→ GOAL OF THE EXERCISE
Below are the entries. Print only the lines starting at the one with "Task: Click the" and ending at the one with "first code block", exactly, with no pictures.

→ WORKING DATA
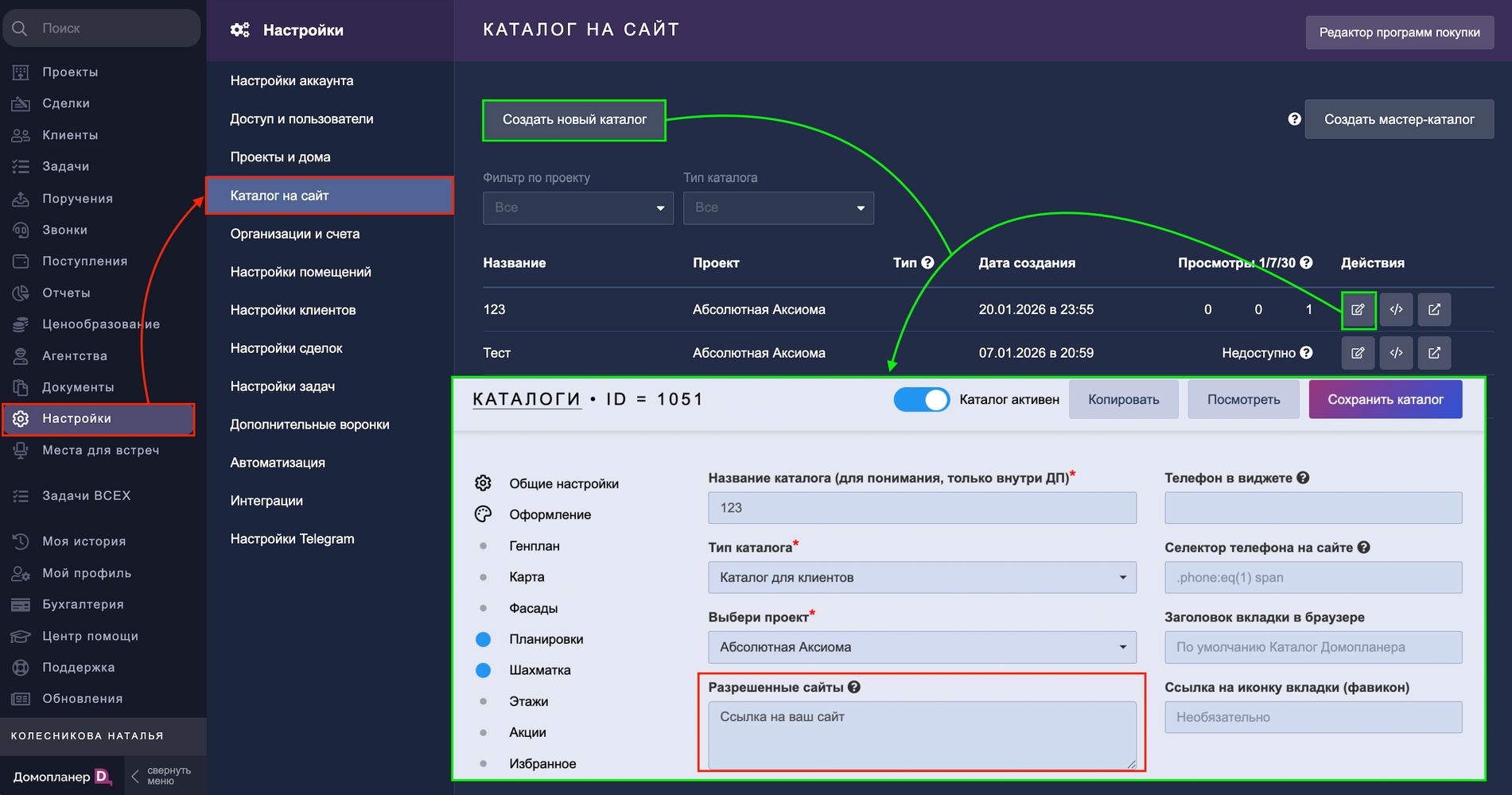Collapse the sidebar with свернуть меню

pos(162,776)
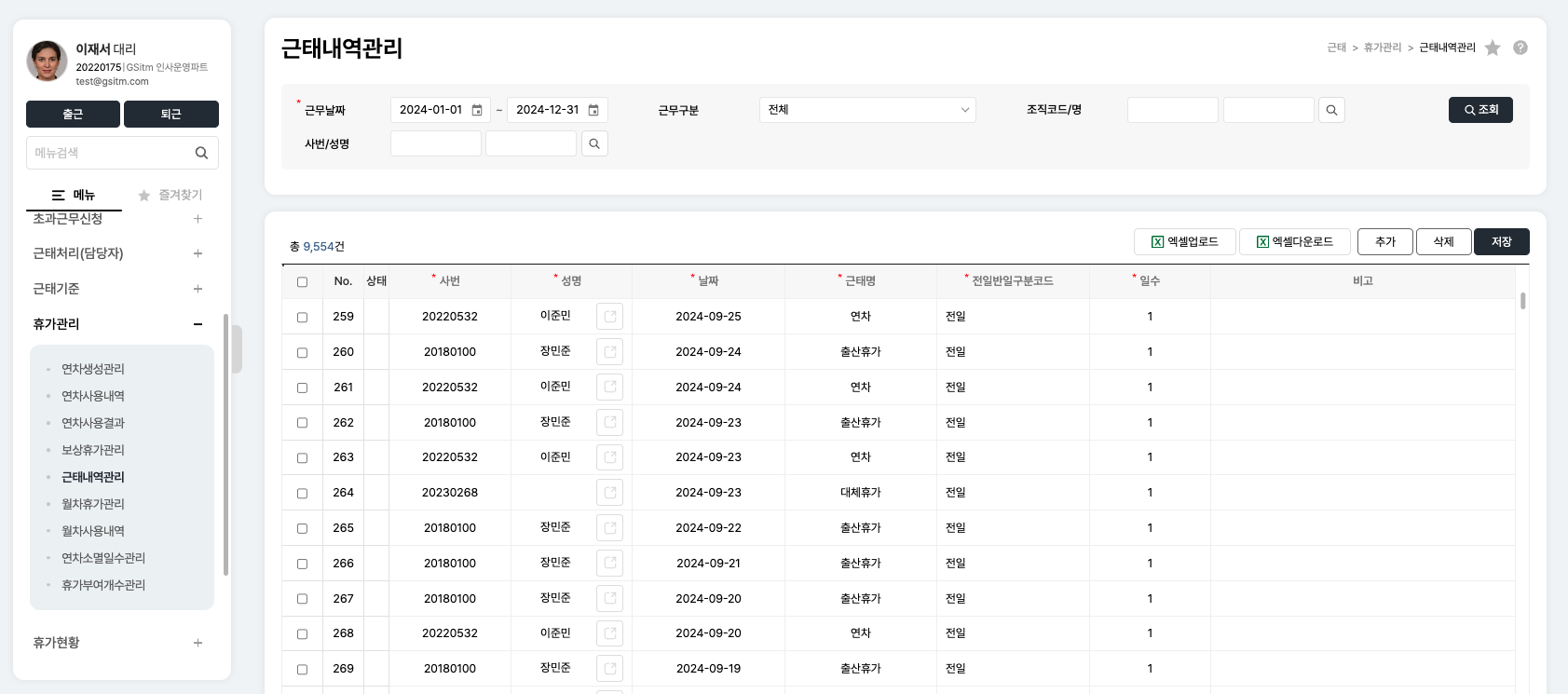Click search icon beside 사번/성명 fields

==

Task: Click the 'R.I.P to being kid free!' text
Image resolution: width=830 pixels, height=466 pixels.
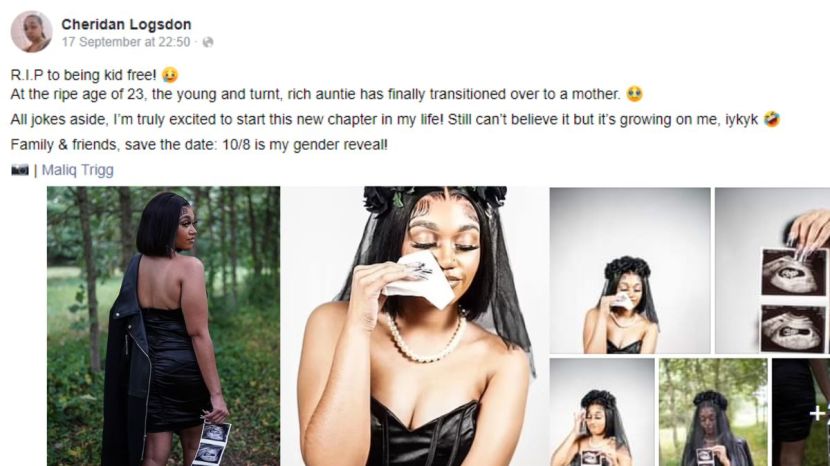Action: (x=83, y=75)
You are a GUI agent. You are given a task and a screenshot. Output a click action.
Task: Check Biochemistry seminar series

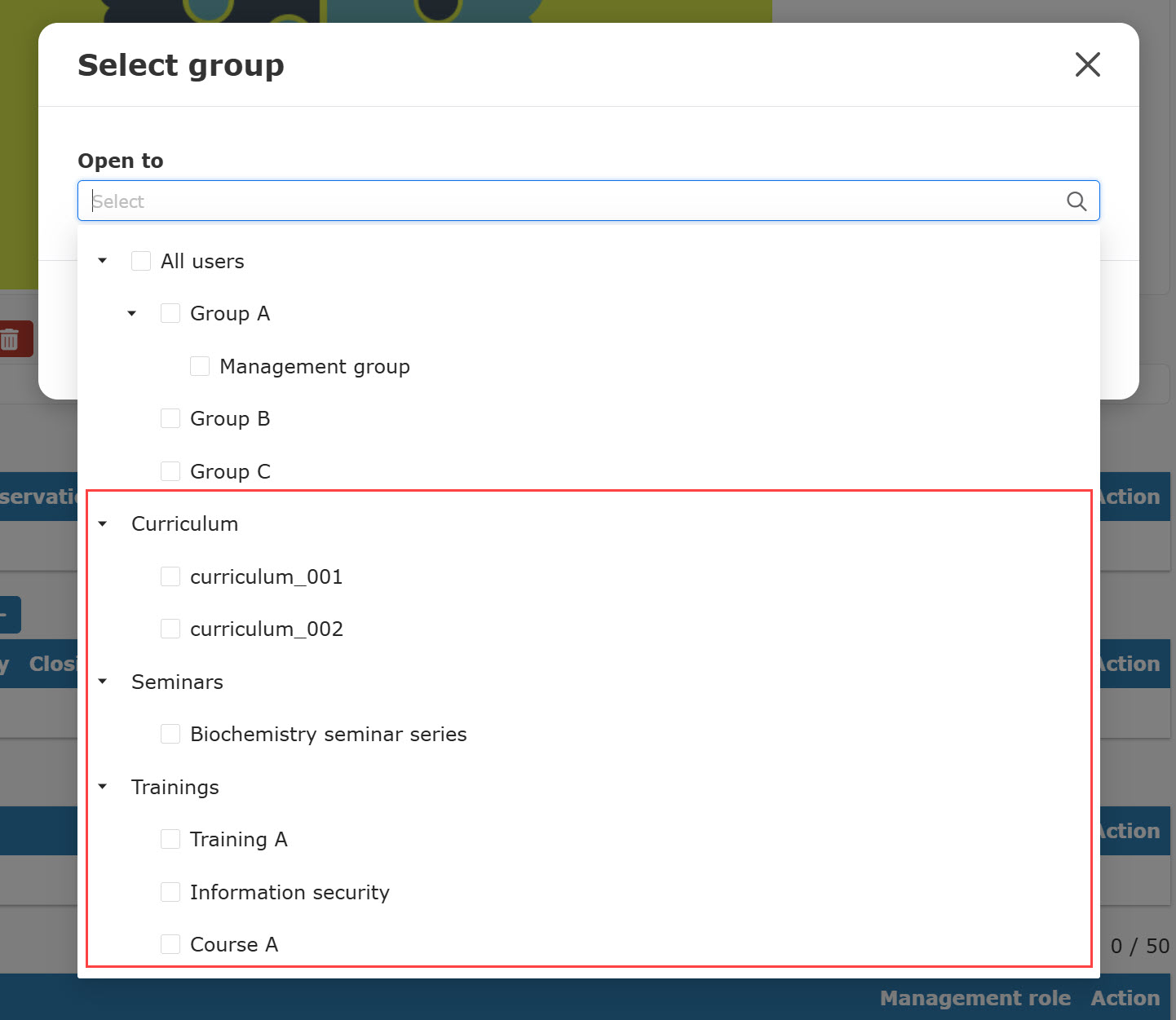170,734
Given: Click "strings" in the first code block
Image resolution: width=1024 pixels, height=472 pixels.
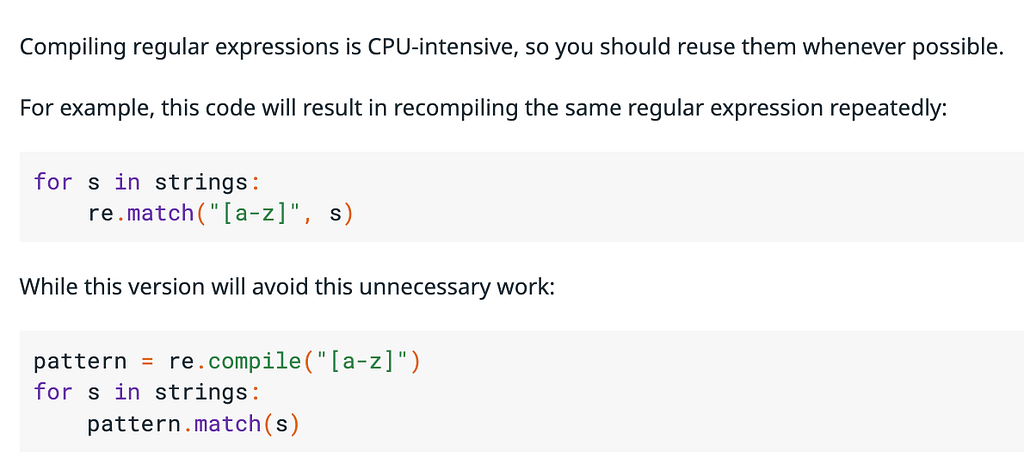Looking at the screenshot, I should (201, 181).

---

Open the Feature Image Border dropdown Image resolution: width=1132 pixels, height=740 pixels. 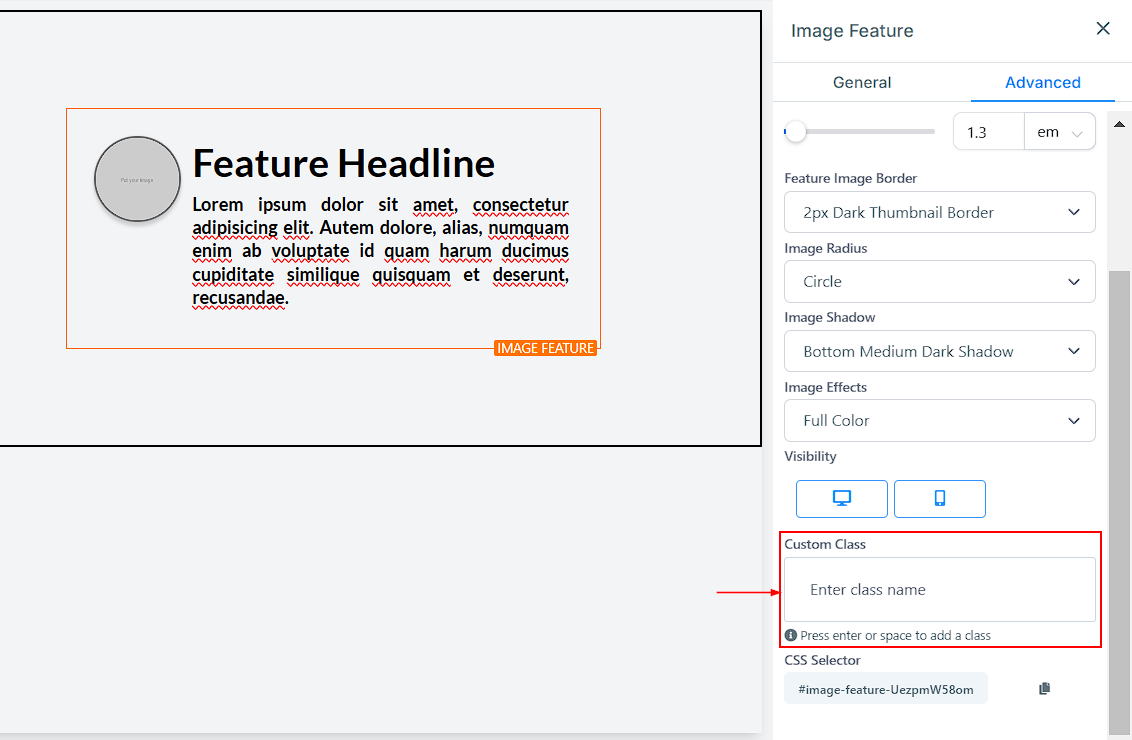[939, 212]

→ TASK RESULT
Task: Click the 'R.I.P to being kid free!' text
Image resolution: width=830 pixels, height=466 pixels.
Action: (x=83, y=75)
You are a GUI agent. You are given a task and a screenshot. Output a click action.
Task: Check Biochemistry seminar series

170,734
Given: Click "strings" in the first code block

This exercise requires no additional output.